Michel Bühler questionne l’avenir des transports et souligne l’impossibilité du piège «tout bagnole».
A rebrousse-poil

Un seul véhicule automobile circulait dans le quartier de mon enfance, à Sainte-Croix: la camionnette d’un artisan maçon. Les ouvriers qui travaillaient dans les grandes usines et habitaient sur place se déplaçaient à pied ou à vélo. Ceux qui montaient d’Yverdon prenaient le train, ceux de Pontarlier venaient en autocar.

Maintenant, à l’aube comme au crépuscule de chaque jour ouvrable, ce sont plusieurs centaines de voitures qui traversent mon village en une file ininterrompue. Matin et soir, plusieurs centaines de fois, 1,5 tonne de ferraille et de technologie passe sous ma fenêtre, transportant généralement un seul humain, répandant dans l’atmosphère CO2 et gaz divers.

Dans tous les pays industrialisés, vous verrez, aux mêmes heures, les mêmes processions de bagnoles, les mêmes fumées sortant des mêmes pots d’échappement.
Attention, loin de moi l’idée de condamner ceux qui sont contraints de parcourir chaque jour des distances considérables!

Il s’agit d’examiner un système. Pourquoi, en l’espace de soixante ans, est-on passé de l’unique camionnette du maçon à ces cohortes de voitures?

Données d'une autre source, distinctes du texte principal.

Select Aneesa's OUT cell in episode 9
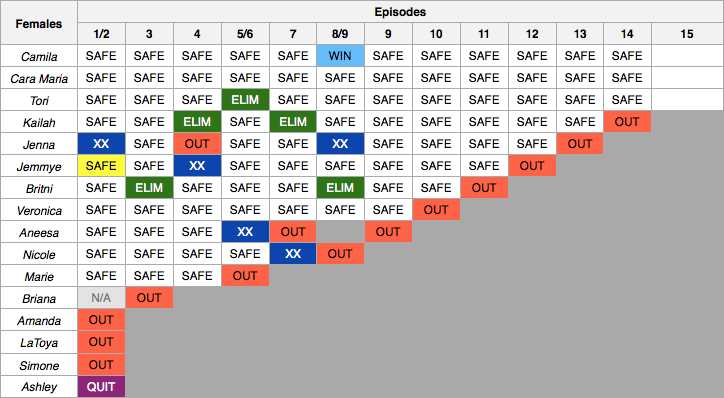 coord(388,232)
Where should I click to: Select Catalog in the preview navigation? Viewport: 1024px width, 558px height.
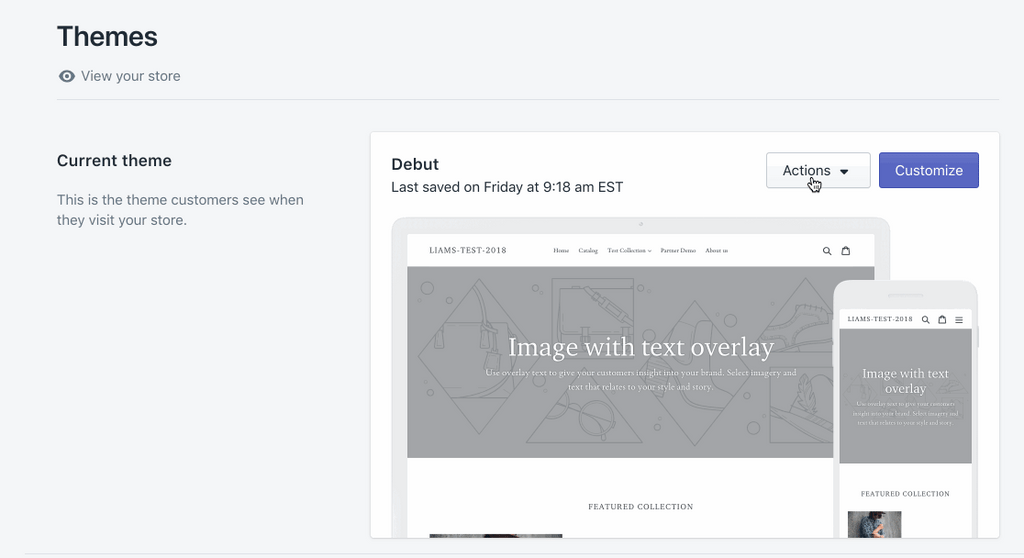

Durant des siècles, le lieu de travail a été proche de celui du lieu de résidence. On habitait généralement l’agglomération dans laquelle on gagnait sa vie. Après le milieu du XXe siècle, les entreprises, de plus en plus nombreuses, ont eu tendance à se rassembler près des grandes voies de communication. Le travailleur n’a plus trouvé à sa porte l’usine, l’atelier dans lequel il pouvait espérer être embauché. Les malins qui dirigeaient l’économie clamèrent: «Faites comme les Américains, déplacez-vous!»

Le prix des automobiles était entré dans les limites du raisonnable: on se mit à imiter gaiement nos grands cousins.

Le transport privé se banalisant, les cités-dortoirs, les innombrables fermes rénovées, les quartiers de villas ont fleuri: les lieux d’habitation, plus confortables, étaient de plus en plus dispersés.
Parallèlement, on concentrait les services publics – hôpitaux, administrations, écoles – dans les grands centres. En périphérie, dans les zones commerciales, les centers de tous poils s’épanouissaient. Et – surtout en France, notre voisine – on stigmatisait de nombreuses lignes de transports en commun devenues, trop visiblement, non rentables, avant de les supprimer.

Le piège du «tout bagnole» s’était refermé. Impossible désormais pour une énorme partie de la population de vivre le quotidien en simple piéton!

Joli coup pour les employeurs qui économisaient sur les transports de matières premières et de produits finis. Jackpot pour les constructeurs de véhicules, pour les producteurs d’énergie – principalement de carburants.

Mais sale coup pour les employés qui ont vu s’accroître le coût de leurs déplacements et le temps qu’ils passaient sur la route. Mais catastrophe pour l’environnement, le climat, pour la planète!
Les nuisances que provoquent les tonnes de gaz rejetées par les véhicules à moteur sont avérées. Il faudrait de toute urgence cesser ces émissions! Comment?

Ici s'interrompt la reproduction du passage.